Nevis: Credential Stuffing wirkungsvoll ausbremsen

Accounts mit passwortfreier Authentisierung schützen

01. Juli 2021, 08:30 Uhr   |  Anna Molder

Accounts mit passwortfreier Authentisierung schützen

Während der Corona-Pandemie hat die Zahl der Cyberattacken weiter zugenommen. Zu diesem Ergebnis kommt der vom Bundesinnenministerium gemeinsam mit dem Bundesamt für Sicherheit in der Informationstechnik (BSI) herausgegebene Bericht zur Lage der IT-Sicherheit in Deutschland 2020. Neben Schadsoftware spielt vor allem das sogenannte Credential Stuffing eine immer wichtigere Rolle in den Strategien der Kriminellen. Nevis Security, Entwickler von Sicherheitslösungen, gibt einen Überblick und nennt wirksame Gegenmaßnahmen.
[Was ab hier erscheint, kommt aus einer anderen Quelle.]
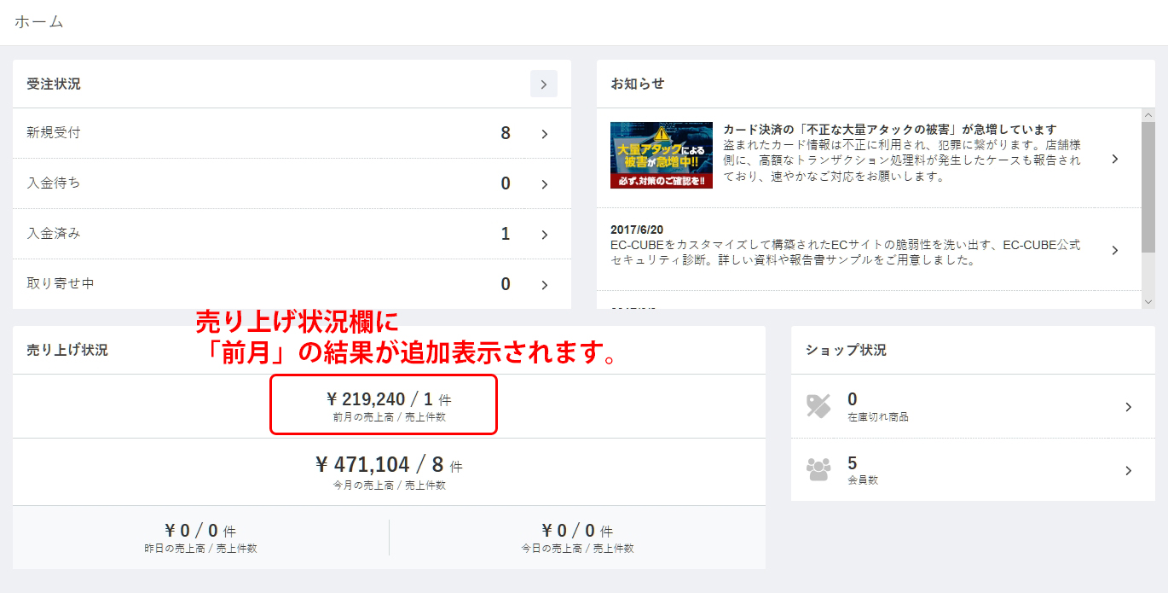Expand the card attack warning news arrow
Screen dimensions: 1168x593
tap(1114, 160)
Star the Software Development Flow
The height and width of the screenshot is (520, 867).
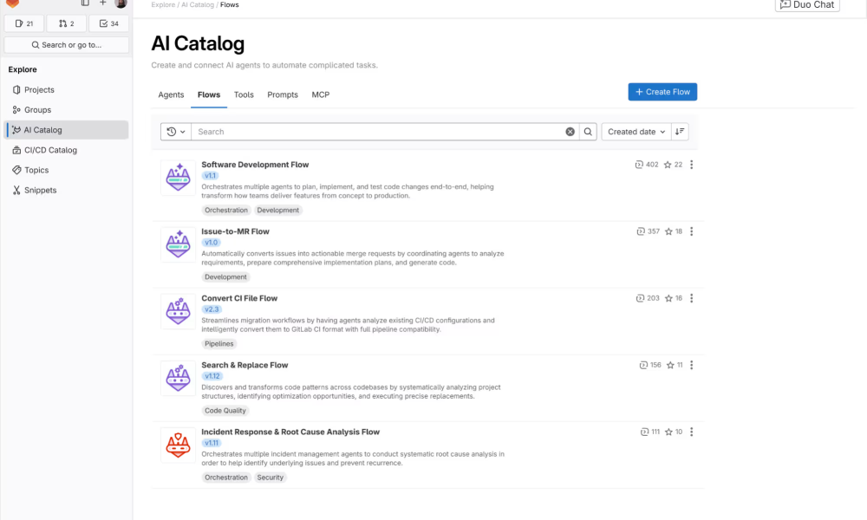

Credential Stuffing, also das automatisierte Durchprobieren von Benutzername-Passwort-Kombinationen bei verschiedenen Online-Diensten, hat seit 2019 einen starken Aufschwung erlebt: Ursache sind große Data Breaches etwa bei Marriott, Equifax oder LinkedIn, durch die eine Vielzahl an Login-Daten in die Hände von Kriminellen gelangten. Schwerer wiegt aber, dass rund 61 Prozent der Nutzenden ihre Passwörter nicht nur einmal vergeben, sondern wiederverwenden. Ein einmal gestohlenes Passwort kann so als Generalschlüssel zu verschiedensten Diensten fungieren.

Welche Goldgräberstimmung unter Cyberkriminellen herrscht, lässt sich auch mit einem Blick auf die Zahl der erfolgreichen Cyberattacken 2020 ermessen. Über 80 Prozent erfolgten mittels gestohlener Login-Daten oder Brute Force; bevorzugtes Angriffsziel waren mit mehr als 90 Prozent Web-Applikationen, so der Verizon Data Breach Investigations Report 2021. Tiefere Technik- oder Programmierkenntnisse müssen die Täter dabei nicht mitbringen: Geleakte Passwortlisten sind teils frei zugänglich oder lassen sich im Darknet käuflich erwerben. Ebenso einfach gestaltet sich der Zugang zu Tools fürs Credential Stuffing.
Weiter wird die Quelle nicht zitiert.